___ Supplied data ___

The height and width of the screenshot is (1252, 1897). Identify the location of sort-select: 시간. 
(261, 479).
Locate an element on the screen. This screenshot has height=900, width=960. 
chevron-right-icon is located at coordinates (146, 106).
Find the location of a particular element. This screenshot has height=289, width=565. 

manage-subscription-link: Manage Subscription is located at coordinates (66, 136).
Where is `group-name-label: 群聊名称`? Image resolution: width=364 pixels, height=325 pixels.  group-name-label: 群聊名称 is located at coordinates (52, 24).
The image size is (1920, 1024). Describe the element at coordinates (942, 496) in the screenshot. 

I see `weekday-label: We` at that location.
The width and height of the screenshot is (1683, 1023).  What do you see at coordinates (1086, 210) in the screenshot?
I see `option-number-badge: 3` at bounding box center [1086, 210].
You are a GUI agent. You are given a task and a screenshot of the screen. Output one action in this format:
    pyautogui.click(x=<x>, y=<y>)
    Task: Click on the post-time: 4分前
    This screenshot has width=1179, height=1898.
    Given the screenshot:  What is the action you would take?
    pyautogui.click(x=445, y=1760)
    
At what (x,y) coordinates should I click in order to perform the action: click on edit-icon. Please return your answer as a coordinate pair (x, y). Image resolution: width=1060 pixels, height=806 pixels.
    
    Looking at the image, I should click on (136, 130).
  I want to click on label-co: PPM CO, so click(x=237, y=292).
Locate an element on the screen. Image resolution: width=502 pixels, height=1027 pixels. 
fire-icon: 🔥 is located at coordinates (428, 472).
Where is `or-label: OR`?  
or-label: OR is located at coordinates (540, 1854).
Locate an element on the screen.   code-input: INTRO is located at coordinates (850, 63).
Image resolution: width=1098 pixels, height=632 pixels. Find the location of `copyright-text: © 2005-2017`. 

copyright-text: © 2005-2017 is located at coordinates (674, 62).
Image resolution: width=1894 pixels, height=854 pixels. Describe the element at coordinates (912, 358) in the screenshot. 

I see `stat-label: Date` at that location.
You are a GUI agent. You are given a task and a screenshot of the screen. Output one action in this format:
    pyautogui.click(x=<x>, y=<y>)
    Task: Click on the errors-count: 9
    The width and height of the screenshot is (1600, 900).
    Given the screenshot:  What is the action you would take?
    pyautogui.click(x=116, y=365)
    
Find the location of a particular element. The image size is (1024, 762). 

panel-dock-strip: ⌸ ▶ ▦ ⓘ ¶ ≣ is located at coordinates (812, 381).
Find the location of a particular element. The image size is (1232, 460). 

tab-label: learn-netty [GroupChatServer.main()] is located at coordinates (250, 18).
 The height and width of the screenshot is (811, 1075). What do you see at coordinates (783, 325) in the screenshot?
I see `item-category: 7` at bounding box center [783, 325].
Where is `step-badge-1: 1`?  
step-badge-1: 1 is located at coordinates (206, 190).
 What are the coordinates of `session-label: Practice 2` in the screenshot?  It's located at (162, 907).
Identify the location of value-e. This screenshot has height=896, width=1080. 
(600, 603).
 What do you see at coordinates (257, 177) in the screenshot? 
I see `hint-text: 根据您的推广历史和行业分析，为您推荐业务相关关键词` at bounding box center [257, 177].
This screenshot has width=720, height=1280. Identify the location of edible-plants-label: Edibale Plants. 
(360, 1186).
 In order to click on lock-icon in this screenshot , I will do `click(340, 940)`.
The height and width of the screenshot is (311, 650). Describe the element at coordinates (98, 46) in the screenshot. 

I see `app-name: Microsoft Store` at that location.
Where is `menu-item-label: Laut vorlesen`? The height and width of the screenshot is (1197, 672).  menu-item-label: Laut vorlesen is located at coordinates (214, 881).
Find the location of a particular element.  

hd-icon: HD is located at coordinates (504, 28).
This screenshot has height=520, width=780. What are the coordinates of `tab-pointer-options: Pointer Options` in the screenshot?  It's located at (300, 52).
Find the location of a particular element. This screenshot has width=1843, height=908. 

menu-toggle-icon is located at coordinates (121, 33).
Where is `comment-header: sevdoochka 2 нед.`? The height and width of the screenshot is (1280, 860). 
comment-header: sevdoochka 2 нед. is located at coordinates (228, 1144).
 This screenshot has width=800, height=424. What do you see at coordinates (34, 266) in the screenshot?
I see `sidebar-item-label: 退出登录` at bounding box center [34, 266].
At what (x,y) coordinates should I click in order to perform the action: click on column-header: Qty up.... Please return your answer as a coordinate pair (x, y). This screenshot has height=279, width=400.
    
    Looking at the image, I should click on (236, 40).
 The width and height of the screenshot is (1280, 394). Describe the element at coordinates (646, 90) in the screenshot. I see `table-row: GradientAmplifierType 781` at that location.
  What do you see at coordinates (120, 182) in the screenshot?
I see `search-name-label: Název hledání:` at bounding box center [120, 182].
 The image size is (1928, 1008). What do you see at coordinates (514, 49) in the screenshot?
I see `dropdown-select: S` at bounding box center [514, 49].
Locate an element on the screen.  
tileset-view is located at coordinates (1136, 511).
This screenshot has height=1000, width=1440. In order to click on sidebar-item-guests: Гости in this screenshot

___

▶ _Problem to work on_
Rewrite the listing above, replacing each "Image resolution" with "Screen resolution" and keeping everything else the same.

▶ _Your solution_
The height and width of the screenshot is (1252, 1897). Identify the location of sort-select: 시간. 
(261, 479).
Locate an element on the screen. This screenshot has height=900, width=960. 
chevron-right-icon is located at coordinates (146, 106).
Find the location of a particular element. This screenshot has height=289, width=565. 

manage-subscription-link: Manage Subscription is located at coordinates (66, 136).
Where is `group-name-label: 群聊名称`? Screen resolution: width=364 pixels, height=325 pixels.  group-name-label: 群聊名称 is located at coordinates (52, 24).
The image size is (1920, 1024). Describe the element at coordinates (942, 496) in the screenshot. 

I see `weekday-label: We` at that location.
The width and height of the screenshot is (1683, 1023).  What do you see at coordinates (1086, 210) in the screenshot?
I see `option-number-badge: 3` at bounding box center [1086, 210].
You are a GUI agent. You are given a task and a screenshot of the screen. Output one action in this format:
    pyautogui.click(x=<x>, y=<y>)
    Task: Click on the post-time: 4分前
    This screenshot has width=1179, height=1898.
    Given the screenshot:  What is the action you would take?
    pyautogui.click(x=445, y=1760)
    
At what (x,y) coordinates should I click in order to perform the action: click on edit-icon. Please return your answer as a coordinate pair (x, y). Screen resolution: width=1060 pixels, height=806 pixels.
    
    Looking at the image, I should click on (136, 130).
  I want to click on label-co: PPM CO, so click(x=237, y=292).
Locate an element on the screen. Screen resolution: width=502 pixels, height=1027 pixels. 
fire-icon: 🔥 is located at coordinates (428, 472).
Where is `or-label: OR`?  
or-label: OR is located at coordinates (540, 1854).
Locate an element on the screen.   code-input: INTRO is located at coordinates (850, 63).
Screen resolution: width=1098 pixels, height=632 pixels. Find the location of `copyright-text: © 2005-2017`. 

copyright-text: © 2005-2017 is located at coordinates (674, 62).
Screen resolution: width=1894 pixels, height=854 pixels. Describe the element at coordinates (912, 358) in the screenshot. 

I see `stat-label: Date` at that location.
You are a GUI agent. You are given a task and a screenshot of the screen. Output one action in this format:
    pyautogui.click(x=<x>, y=<y>)
    Task: Click on the errors-count: 9
    The width and height of the screenshot is (1600, 900).
    Given the screenshot:  What is the action you would take?
    pyautogui.click(x=116, y=365)
    
Find the location of a particular element. The image size is (1024, 762). 

panel-dock-strip: ⌸ ▶ ▦ ⓘ ¶ ≣ is located at coordinates (812, 381).
Find the location of a particular element. The image size is (1232, 460). 

tab-label: learn-netty [GroupChatServer.main()] is located at coordinates (250, 18).
 The height and width of the screenshot is (811, 1075). What do you see at coordinates (783, 325) in the screenshot?
I see `item-category: 7` at bounding box center [783, 325].
Where is `step-badge-1: 1`?  
step-badge-1: 1 is located at coordinates (206, 190).
 What are the coordinates of `session-label: Practice 2` in the screenshot?  It's located at (162, 907).
Identify the location of value-e. This screenshot has height=896, width=1080. 
(600, 603).
 What do you see at coordinates (257, 177) in the screenshot? 
I see `hint-text: 根据您的推广历史和行业分析，为您推荐业务相关关键词` at bounding box center [257, 177].
This screenshot has width=720, height=1280. Identify the location of edible-plants-label: Edibale Plants. 
(360, 1186).
 In order to click on lock-icon in this screenshot , I will do `click(340, 940)`.
The height and width of the screenshot is (311, 650). Describe the element at coordinates (98, 46) in the screenshot. 

I see `app-name: Microsoft Store` at that location.
Where is `menu-item-label: Laut vorlesen`? The height and width of the screenshot is (1197, 672).  menu-item-label: Laut vorlesen is located at coordinates (214, 881).
Find the location of a particular element.  

hd-icon: HD is located at coordinates (504, 28).
This screenshot has height=520, width=780. What are the coordinates of `tab-pointer-options: Pointer Options` in the screenshot?  It's located at (300, 52).
Find the location of a particular element. This screenshot has width=1843, height=908. 

menu-toggle-icon is located at coordinates (121, 33).
Where is `comment-header: sevdoochka 2 нед.`? The height and width of the screenshot is (1280, 860). 
comment-header: sevdoochka 2 нед. is located at coordinates (228, 1144).
 This screenshot has width=800, height=424. What do you see at coordinates (34, 266) in the screenshot?
I see `sidebar-item-label: 退出登录` at bounding box center [34, 266].
At what (x,y) coordinates should I click in order to perform the action: click on column-header: Qty up.... Please return your answer as a coordinate pair (x, y). This screenshot has height=279, width=400.
    
    Looking at the image, I should click on (236, 40).
 The width and height of the screenshot is (1280, 394). Describe the element at coordinates (646, 90) in the screenshot. I see `table-row: GradientAmplifierType 781` at that location.
  What do you see at coordinates (120, 182) in the screenshot?
I see `search-name-label: Název hledání:` at bounding box center [120, 182].
 The image size is (1928, 1008). What do you see at coordinates (514, 49) in the screenshot?
I see `dropdown-select: S` at bounding box center [514, 49].
Locate an element on the screen.  
tileset-view is located at coordinates (1136, 511).
This screenshot has height=1000, width=1440. In order to click on sidebar-item-guests: Гости in this screenshot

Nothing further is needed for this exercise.